Beijing (Peking) is in the grain country of the north, where wheat, millet, and sorghum grow. Pekingese duck is a legitimate and legitimately noteworthy dish, but a Pekingese restaurant is also likely to be a good place for dumplings, steamed buns, or noodles. A fermented black bean paste–based sauce gives heavy flavor to zhajiangmian, a pungent Beijing favorite. Shanghai, on the other hand, draws its culinary character from both the surrounding region and an international influence, with flavors that are gently sweet and sauces that are slightly glazed, and welcomes plenty of fresh greens. It is to the southeast in China’s most fertile lands—rice and vegetable-farming country.
Ordering stir-fried beef at a Cantonese joint would be an opportunity missed, since Canton (Guangzhou), in the south of the country, borders the sea, and a good Cantonese chef will have perfected steamed fish. Cantonese cooking should be light and use copious ginger, and Canto restaurants that serve dim sum on weekends are perfect destinations for large groups. Likewise, asking for lobster at a Sichuan place would be the equivalent of getting Tex-Mex in North Dakota: Sichuan, in the southwest, is landlocked (though freshwater fish and shrimp are eaten). Sichuan food is spicy and hearty, its signature dishes flavored with prickly ash that leaves the tongue tingling and slightly numbed; but add chili peppers, and discover a magical combination that leaves you salivating and yearning for more.

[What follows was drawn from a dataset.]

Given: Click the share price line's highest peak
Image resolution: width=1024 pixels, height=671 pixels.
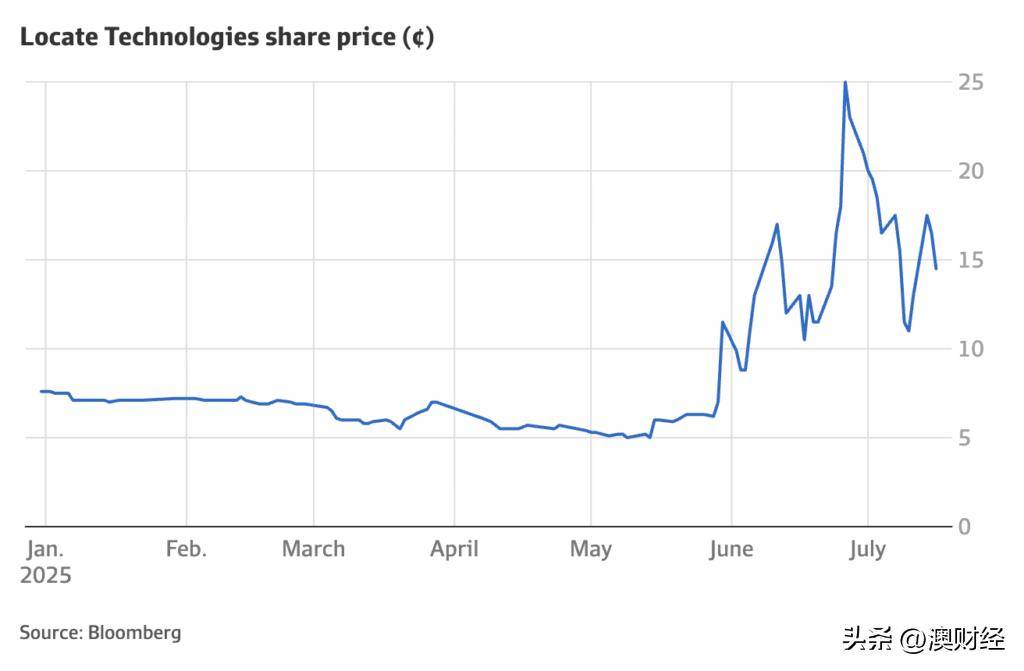Looking at the screenshot, I should click(x=845, y=83).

Beyond regions, names of restaurants and dishes both are important. In my experience, places with cardinal directions in the name often say something about where the chef is from, whereas those with city names do not always shed light as to what will be on the menu. An establishment called “Northern Star,” for example, will probably do justice to northern fare, but a place called “Beijing Palace” may simply be using the capital city’s name for easy brand recognition. This rule also stands for spots with Shanghai in the name, though Sichuan places are more often accurately descriptive—perhaps because the province is so well-known for its food. But in any case, it doesn’t hurt to ask the server what regional cuisine the chef specializes in.
When it comes to ordering, it is often more useful to look at the ingredients list and (this is key) ask how dishes are cooked than to pay much attention to the name of the dish. It is a pity that menu items are commonly given generic names like “beef with eggplant” or “Sichuan chicken,” since the names of the same dishes in Chinese are often quite poetic and replete with history and meaning. At one of the more whimsical restaurants in a Chinatown, you might see tofu described not as tofu, but golden treasure or a similarly perplexing descriptive metaphor—the Chinese are given to waxing lyrical about food.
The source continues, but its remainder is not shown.